Cependant, en revenant vers la maison chevetaine, leur surveillance achevée, il ne put garder plus longtemps le silence :

— Vous n’imaginez tout de même pas que je vais rester les bras croisés tandis qu’Ariane est vouée à un sort affreux ? Il y a un monde entre vivre dans un palais, aveuglée par un amour immense, auprès d’un lépreux sublime et se voir jetée dans un univers de misère et de cauchemar peuplé de larves n’ayant plus d’hommes que le nom, pour y pourrir lentement sans autre secours que les soins, dérisoires, des moines de Saint-Lazare. Je vais la sortir de là ! Je le dois à mon roi défunt : avant de me demander de veiller sur elle, il voulait que je l’épouse afin de lui faire une position honorable. C’est elle qui n’a pas voulu.

— Elle a eu raison car la situation serait pire : vous auriez sans doute reçu un coup de poignard ou une flèche venus de n’importe où… et elle serait malgré tout chez les mesels, dit Adam du ton paisible qui lui était habituel.

— C’est possible. Aussi dois-je trouver une autre solution. Et d’abord…

Sans plus s’expliquer, il tournait les talons. Adam le rattrapa en saisissant au vol sa grande cape blanche :

— Hé là ! Doucement ! Où allez-vous, s’il vous plaît ?

— À votre avis ? gronda Thibaut, une lueur de défi dans l’œil.

— Justement vous n’y allez pas ! D’abord parce que vous n’en avez pas le droit. Ensuite parce qu’il est l’heure de rentrer. Le Temple est un couvent, pas une auberge !

— Au diable le Temple ! lâcha Thibaut en baissant considérablement la voix pour n’être pas entendu des sergents qui les suivaient. Dès l’instant où Ariane a besoin de moi, je n’hésite pas !

Adam poussa un soupir à faire envoler les pigeons sur l’auvent du marchand drapier devant lequel ils passaient.

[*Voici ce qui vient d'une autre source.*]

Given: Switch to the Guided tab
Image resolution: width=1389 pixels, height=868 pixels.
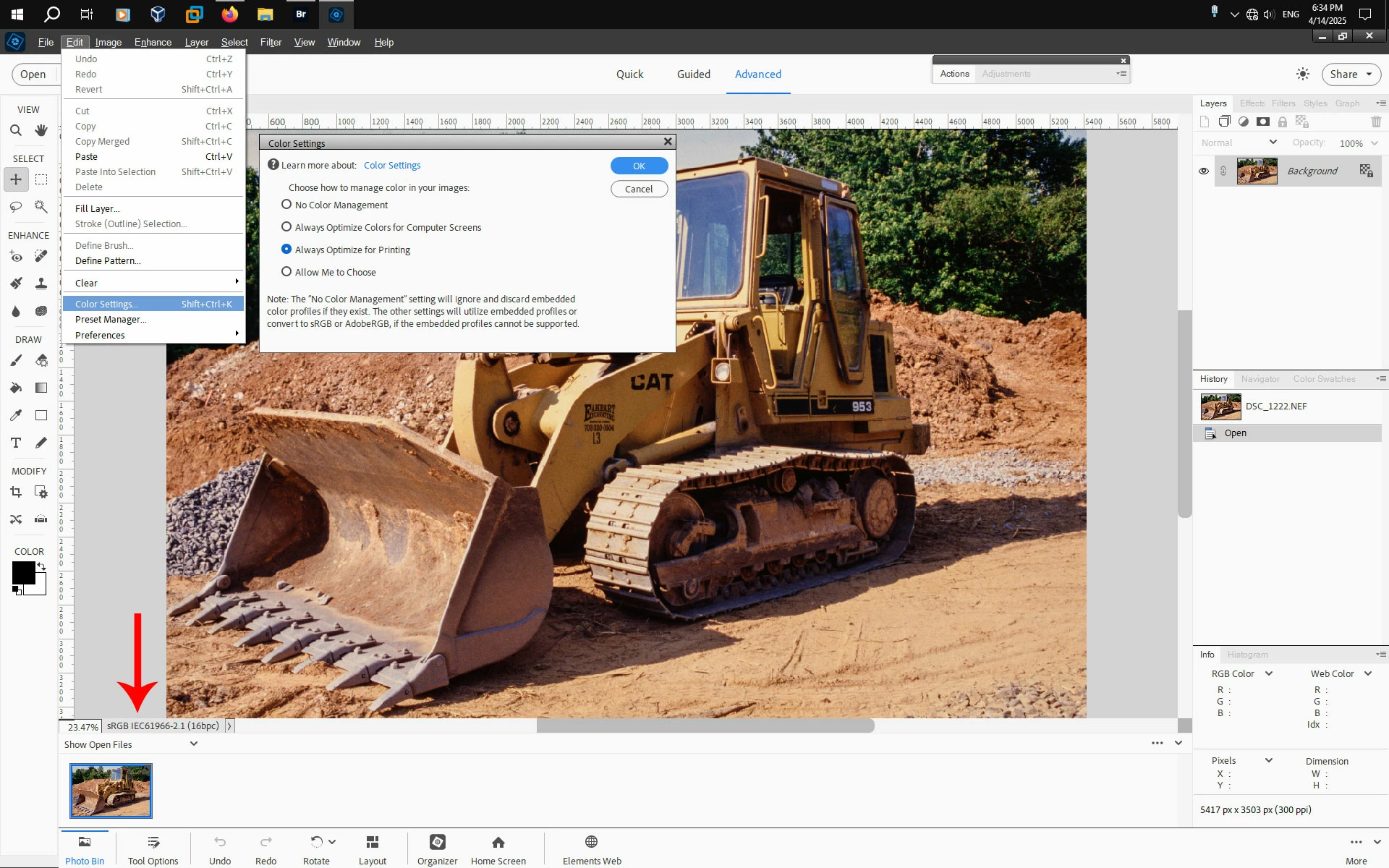Looking at the screenshot, I should [x=693, y=75].
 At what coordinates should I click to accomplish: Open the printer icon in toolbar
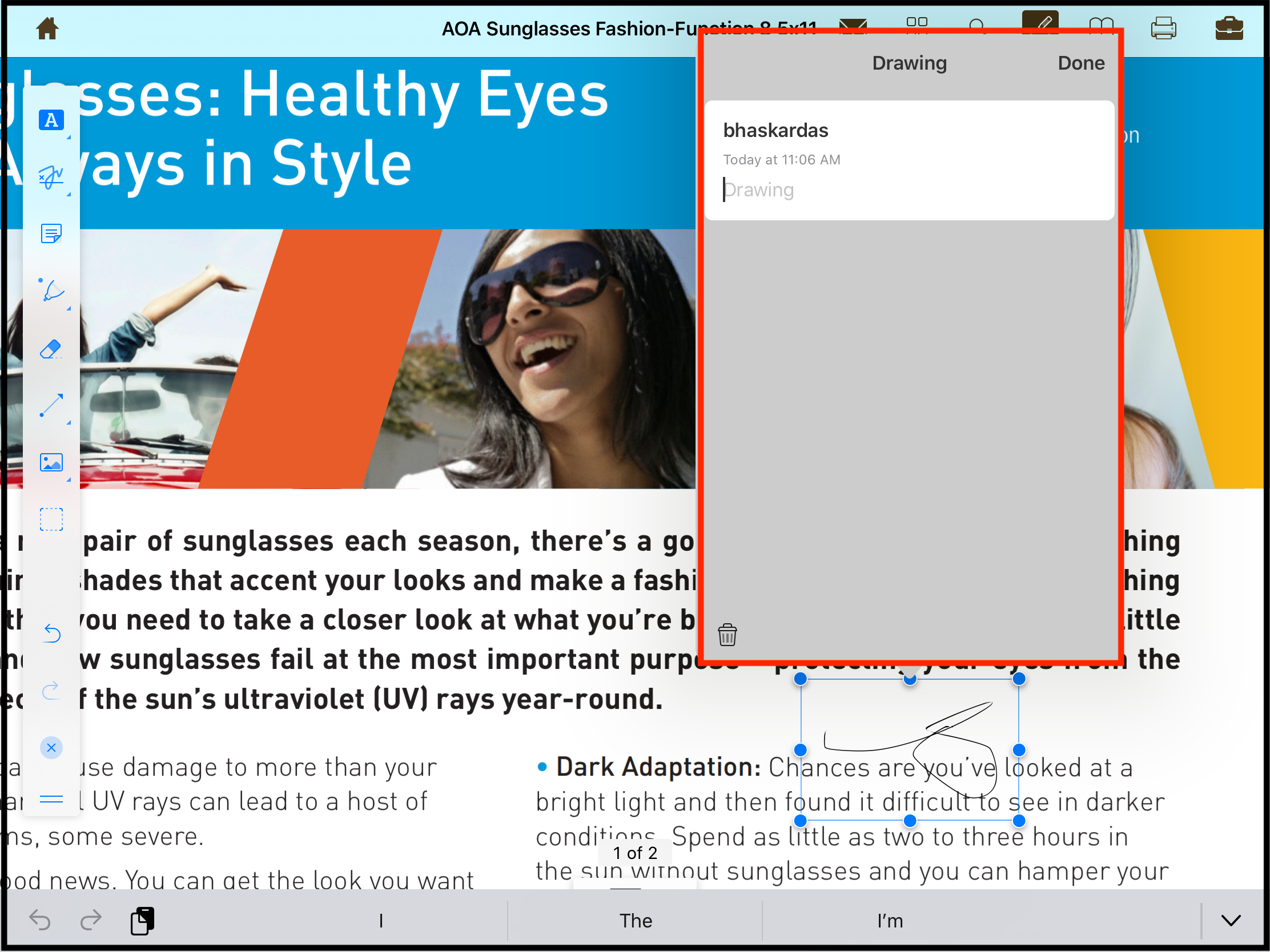1163,28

— Jolie recrue que j’ai faite là ! Je vous dis, moi, que vous allez rentrer, et tout de suite. Après le repas du soir, nous verrons ce qu’il est possible de faire…

— … une fois claquemurés chacun dans sa cellule en attendant que la cloche de matines nous envoie à la chapelle à deux heures du matin ?

— Justement. Cela nous laisse un assez joli laps de temps pour faire autre chose que dormir.

— Sortir du couvent par exemple ? Et comment ? Il est plutôt bien gardé ?

— Certes, certes ! Et il est défendu de sortir de nuit à moins d’être dûment mandaté par le Maître ou le Commandeur de Jérusalem. Si vous passez outre, vous êtes exclu. J’ajoute qu’il est tout aussi défendu de sortir de nuit sans passer par la porte. Là aussi vous êtes exclu !

— Eh bien, je serai exclu ! La belle affaire !

— Oh, ne croyez pas que cela arrangerait les vôtres. En cas d’exclusion, mon garçon, vous recevrez une volée d’étrivière devant toute la communauté, après quoi on vous enverra dans un couvent encore plus sévère, Bénédictins ou Augustins, et vous y serez enfermé jusqu’à la fin de vos jours. Si vous essayez de vous échapper, on vous ramène et cette fois c’est l’in pace… et pour toujours. Allons, calmez-vous ! ajouta-t-il avec un sourire apaisant. Il y a peut-être un moyen de sortir sans passer par la porte… et sans se faire prendre.

— Comment savez-vous cela ?

— Est-ce que vous croyez que je passe toutes mes nuits dans ma couchette ? Je vous rappelle que j’ai une mission à accomplir, moi. Alors la nuit je cherche, je travaille…

— Expliquez-moi ! fit Thibaut soudain passionné. Auriez-vous découvert une issue… inconnue ?

— C’est un peu ça, mais à présent silence ! Nous arrivons !

L’entrée sévèrement gardée du Temple et sa porte fortifiée, que l’on appelait la Porte Spécieuse, escaladant le « mont du Temple » étaient devant eux.

Au repas du soir, Thibaut n’eut aucune peine à abandonner aux pauvres la presque totalité de sa nourriture. Il n’avait pas faim et laissait ses pensées vagabonder hors des murs de Jérusalem dans le silence, à peine troublé par la voix un peu enrouée d’un frère qui lisait un texte pieux dans la chaire disposée à cet effet.

Il pensait à Ariane, si belle, si délicate, et s’en voulait d’avoir accepté l’abri offert par Adam Pellicorne sans s’être assuré qu’elle-même se trouvait en sûreté… En outre, la colère qu’il éprouvait contre Jocelin de Courtenay faisait trembler ses mains et menaçait de l’étrangler, ne laissant passage à aucun aliment sinon un peu de vin. Il n’arrivait pas à comprendre pourquoi le Sénéchal – oh, comme il aurait aimé pouvoir oublier leur sang commun ! – pouvait encore poursuivre, après des années, cette pauvre enfant d’une vindicte aussi tenace.